VBHS junior Lenore Carter has dreams of becoming a doctor
VBHS junior Lenore Carter has dreams of becoming a doctor. Photo by Steven Martine

The VBHS alumnus, who served in the U.S. Army and earned a Bachelor of Arts degree in literature and communications from the University of North Florida, tried his hand writing for publications before entering the employment assistance field. After retiring, he returned to his home- town—the town where his father, J. Ralph Lundy, had made it his mission to improve the Gifford community.

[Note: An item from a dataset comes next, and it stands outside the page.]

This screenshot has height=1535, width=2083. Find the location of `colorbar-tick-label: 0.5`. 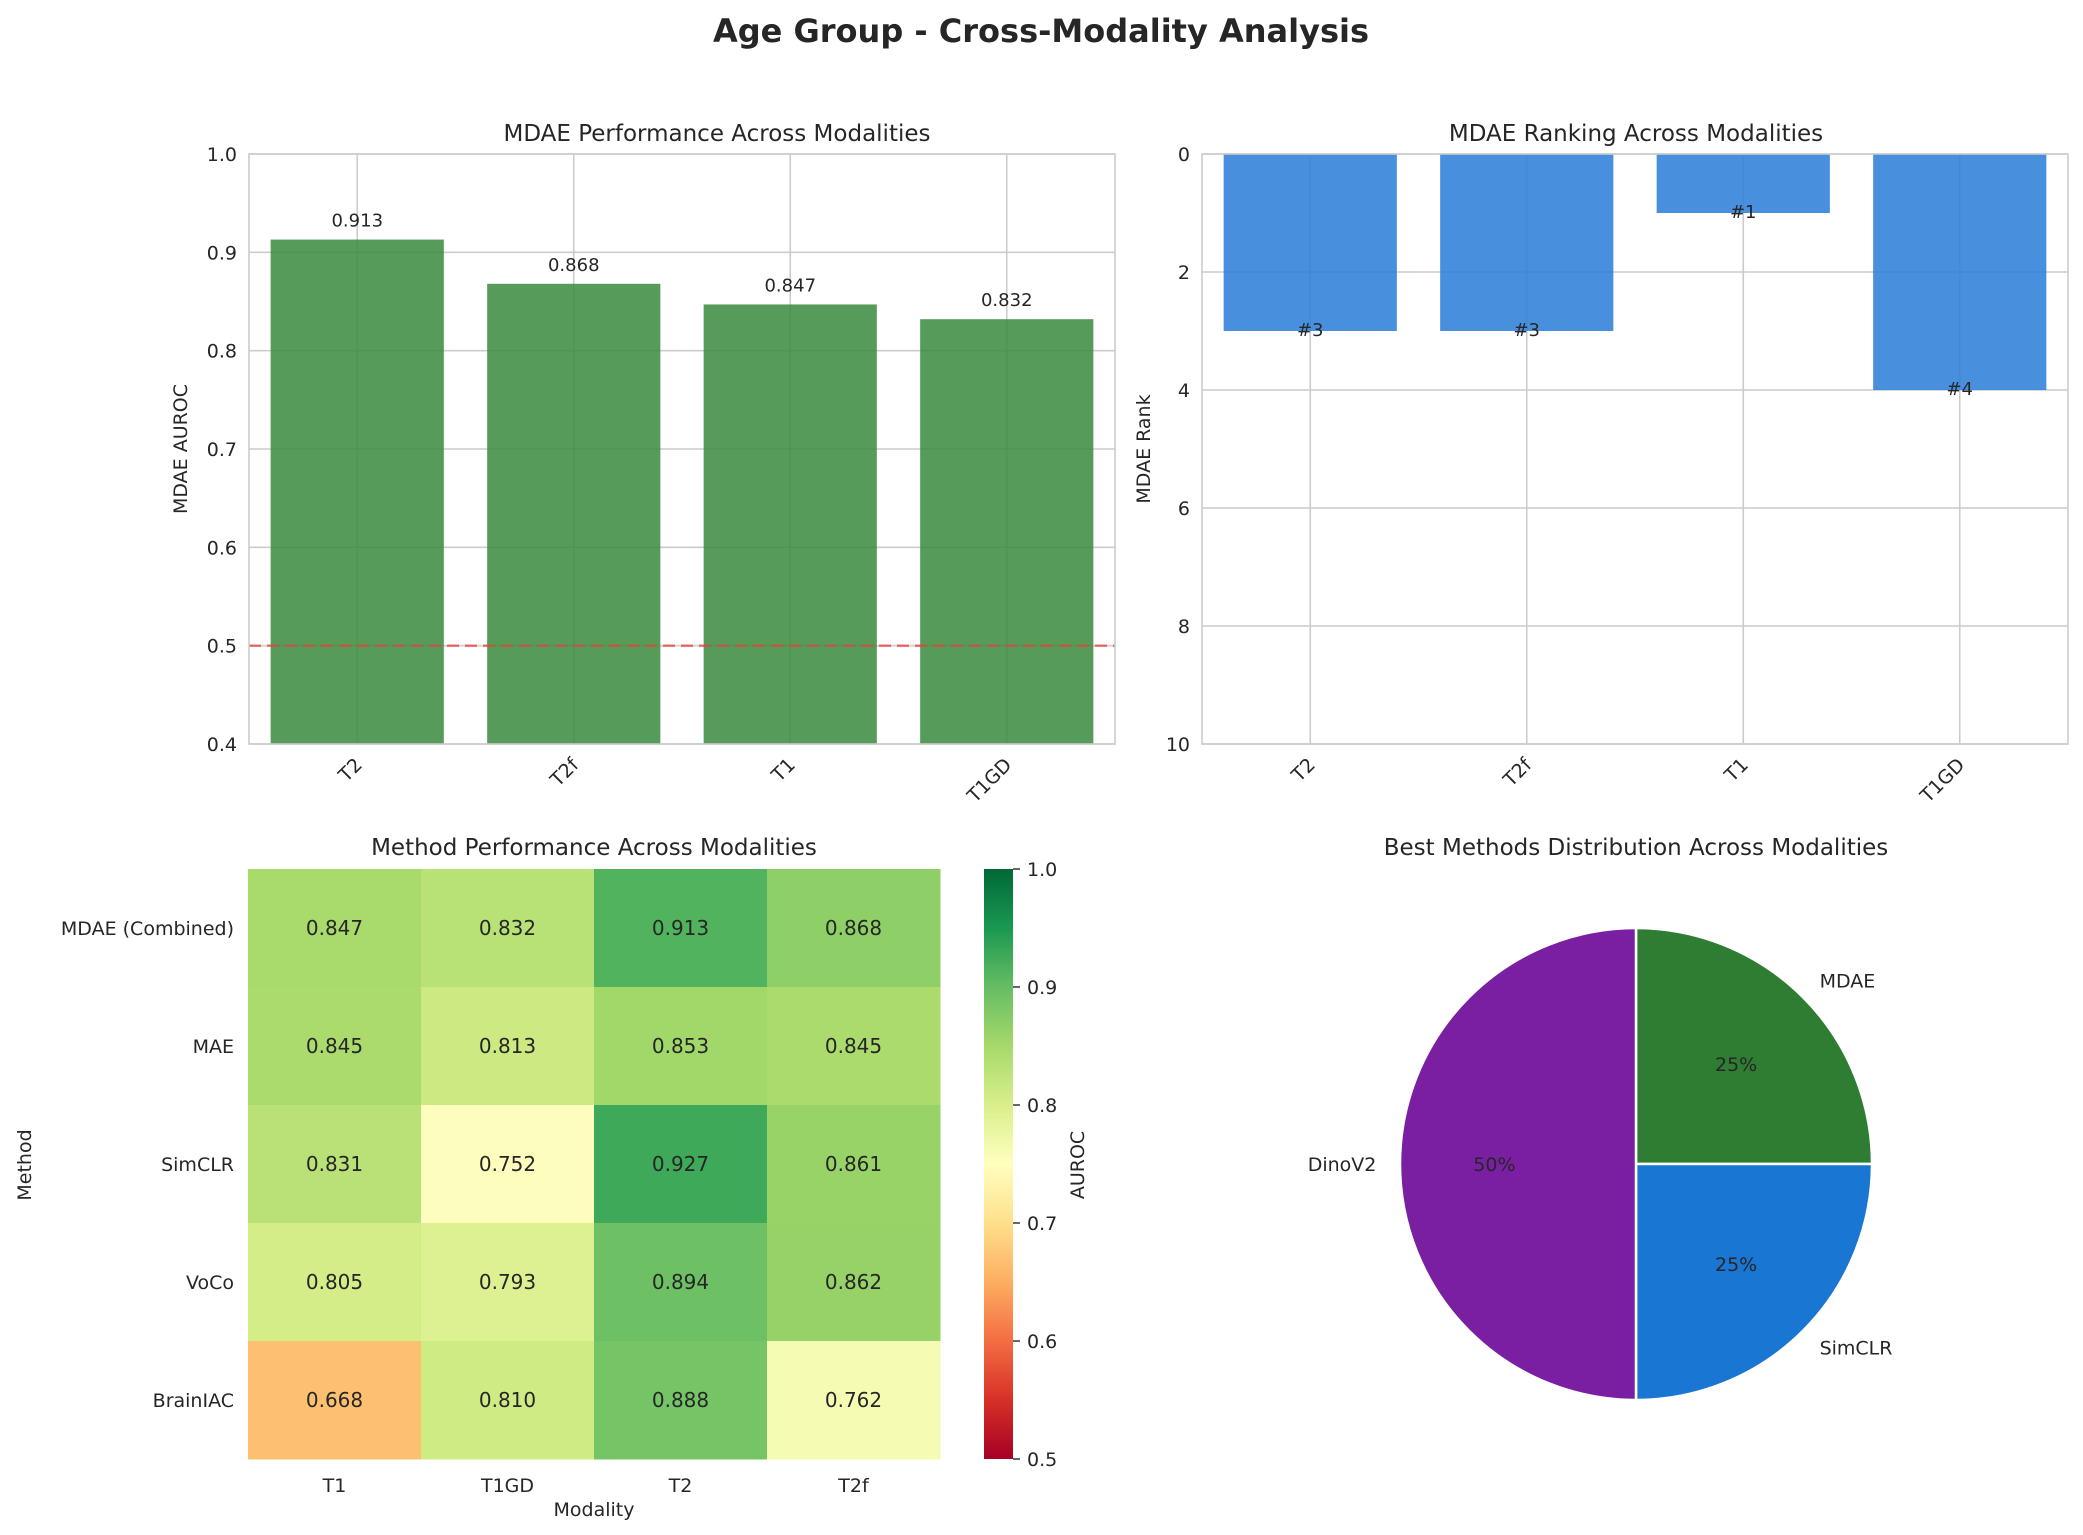

colorbar-tick-label: 0.5 is located at coordinates (1042, 1460).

The senior Lundy started shortly after arriving in 1961 by helping found the Gifford Progressive Civic League and serving as its president until the early ’90s. Through his and other civic- minded residents’ advocacy efforts, much-needed infrastructure, such as paved streets, lights, and clean-water improvements were made.

“My father was instrumental in Gifford youngsters having little league baseball teams and other forms of recreation,” Lundy says, “but the biggest thing most folks remember my father for was starting Our Father’s Table Soup Kitchen. He believed in doing for people, helping others whenever he could. He touched the community.” A note of quiet pride is discernible as Lundy speaks of his father.

J. Ralph Lundy was a pillar in the community, championing civic causes in Gifford throughout his lifetime
J. Ralph Lundy was a pillar in the community, championing civic causes in Gifford throughout his lifetime.

“As a youth, I didn’t fully understand the impact my father’s achievements had on the civic level,” he continues. “It wasn’t until I got older that I did. One thing I admire about my father and a lot of the other leaders who were around during the ’60s and early ’70s is that they did it independently, without pay. They would just roll up their sleeves and do what needed to be done because there was a need.”

In a way, Lundy is doing the same thing. He didn’t have to say yes to Perry that day in Walmart, he didn’t have to structure a youth employability plan, and he doesn’t have to spend his days teaching, guiding, and encouraging young people to be the best they can be. But he does.

When asked what makes him happy at the end of a busy day, Lundy doesn’t hesitate: “Witnessing the success of another human being. I love to see individuals overcome barriers; that’s my passion, and I want to do whatever I can to make that happen.”